Cs-Ar optical amplifier with a saturation intensity of 10 kW-cm−2 and single-pass extraction efficiency of 28% at 852.2 nm
Author(s) -
S. Park,
Andrey E. Mironov,
J. G. Eden
Publication year - 2020
Publication title -
optics express
Language(s) - English
Resource type - Journals
SCImago Journal Rank - 1.394
H-Index - 271
ISSN - 1094-4087
DOI - 10.1364/oe.390350
Subject(s) - full width at half maximum , atomic physics , saturation (graph theory) , laser , optics , materials science , wavelength , spectral line , optical amplifier , excitation , amplifier , analytical chemistry (journal) , physics , chemistry , optoelectronics , mathematics , chromatography , combinatorics , astronomy , quantum mechanics , cmos
Optical amplification by the stimulated emission of Cs(6p 2 P 3/2 )-Ar atomic pairs, observed in pump-probe experiments over a ∼290 GHz-wide spectral region lying to the red of the Cs D 2 line (852.1 nm), has been realized by photoexciting thermalized, ground state Cs-Ar atoms in the 834-849 nm wavelength interval.
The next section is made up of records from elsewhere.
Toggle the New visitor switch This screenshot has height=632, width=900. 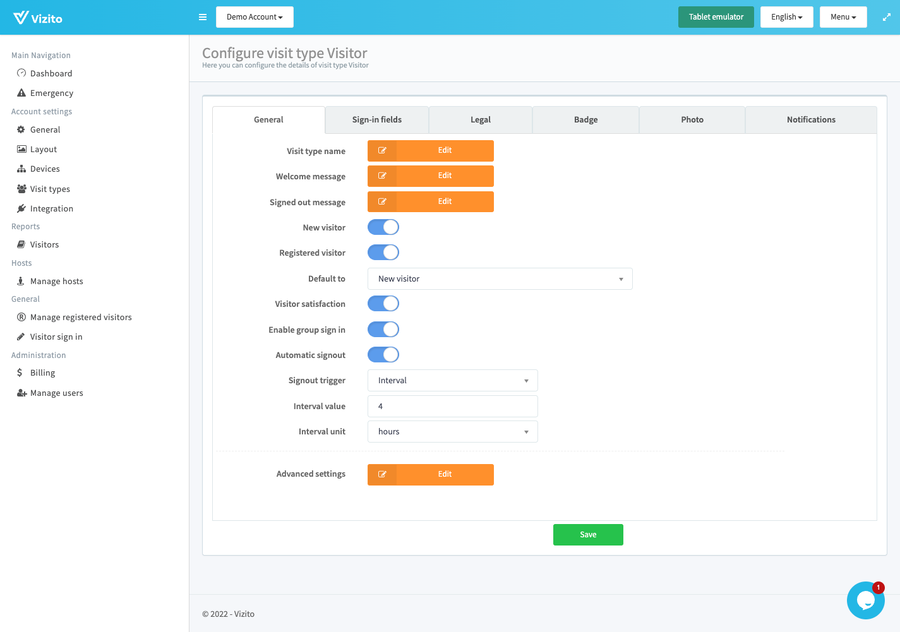pyautogui.click(x=383, y=227)
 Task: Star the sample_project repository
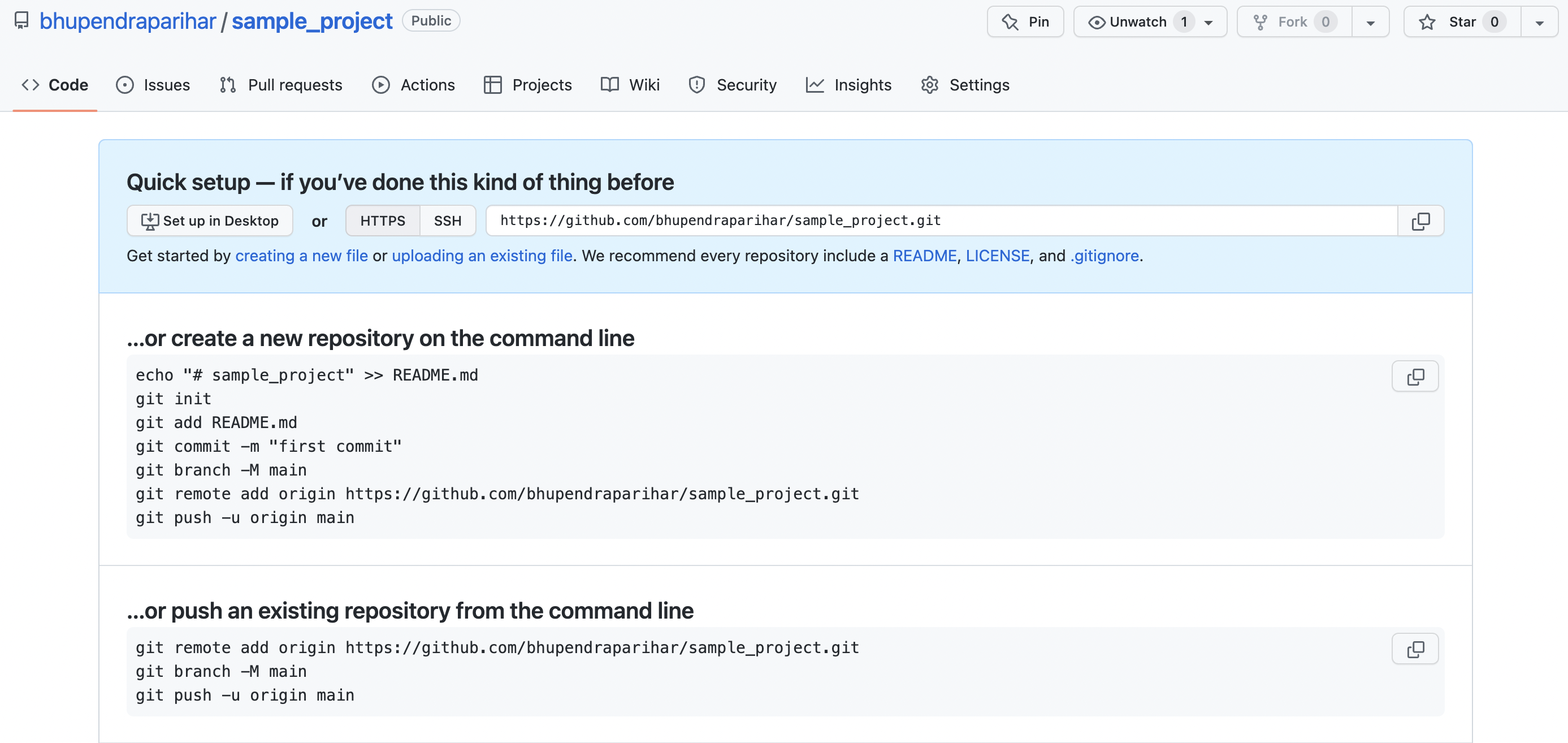click(x=1462, y=22)
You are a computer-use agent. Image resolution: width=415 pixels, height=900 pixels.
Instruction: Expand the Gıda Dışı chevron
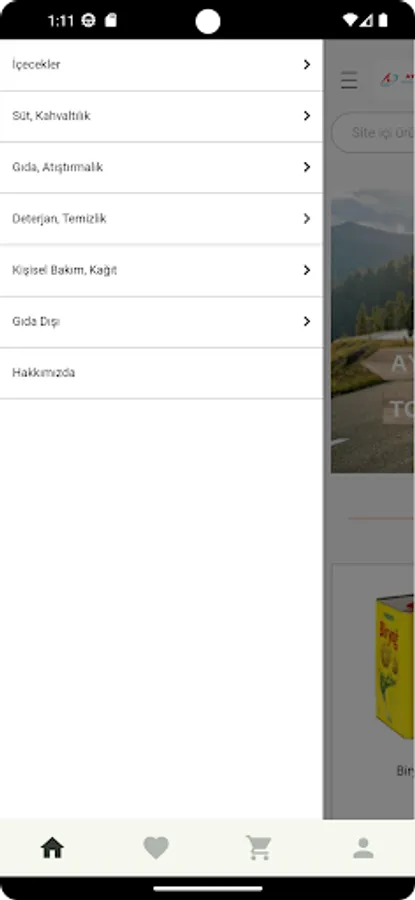[307, 321]
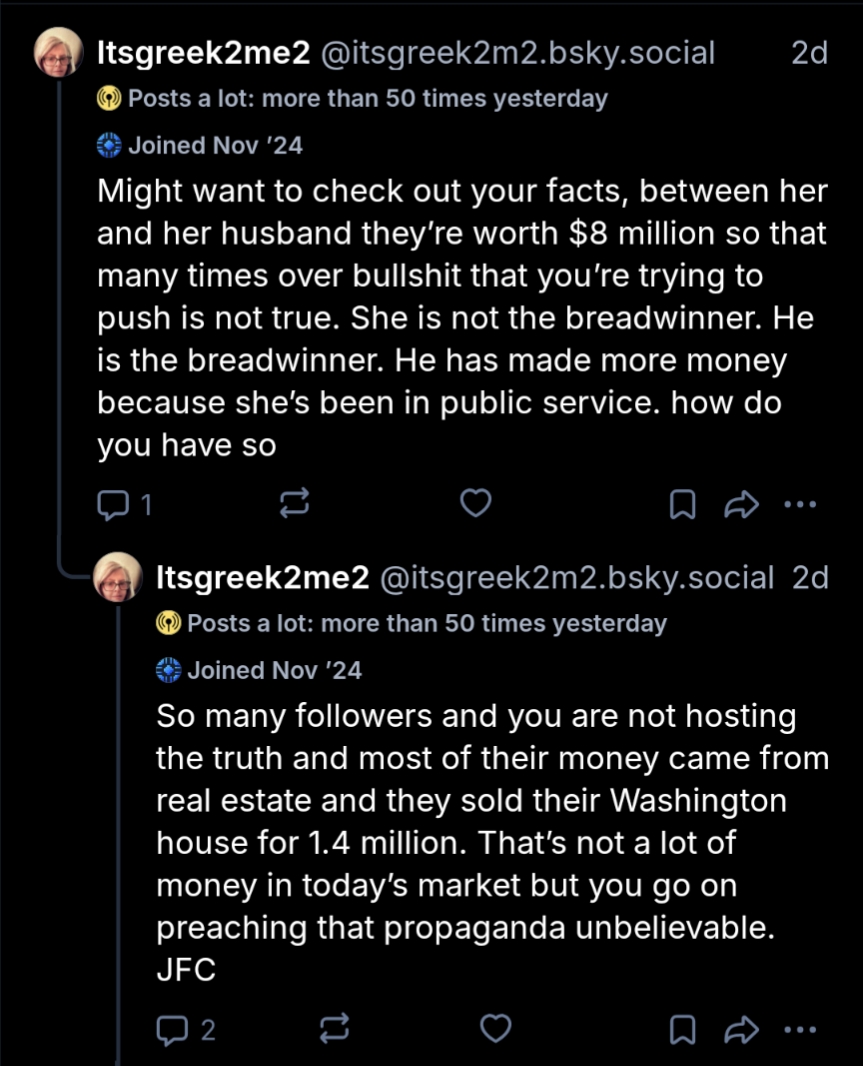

When the gain medium is pumped at the peak of the CsAr B 2 Σ 1/2 + ←X 2 Σ 1/2 + transition at 836.7 nm, maximum gain occurs between 852.2 nm and 852.3 nm and >28% of the energy stored in the upper laser level is extracted with 8 ns (FWHM) probe pulses in a single pass. From the measured rate of saturation of the extracted pulse energy with increasing probe intensity, the product of γ 0 L and E sat , the saturation pulse energy, is measured directly to be 400 ± 20 µJ and the lower limit for the saturation intensity (I sat ) of this amplifier is estimated to be 10 kW-cm -2 at 852.2 nm. Circularly polarizing the optical pump beam increases the optical-to-optical conversion efficiency by 20%, and the storage lifetime of the upper laser level is observed from temporally-resolved gain spectra to be 5 ± 1 ns. Pump excitation spectra also reveal a significant contribution from Ar-Cs-Ar (3-body) photoassociation and suprathermal Ar atoms generated by the dissociation of the CsAr B 2 Σ 1/2 + complex. Multipass-amplifier geometries with broad-bandwidth probe signals are expected to yield upper state energy extraction efficiencies above 50%. This alkali-rare gas amplifier demonstrates the efficiencies available with the storage of energy in, and optical extraction from, excited atomic collision pairs.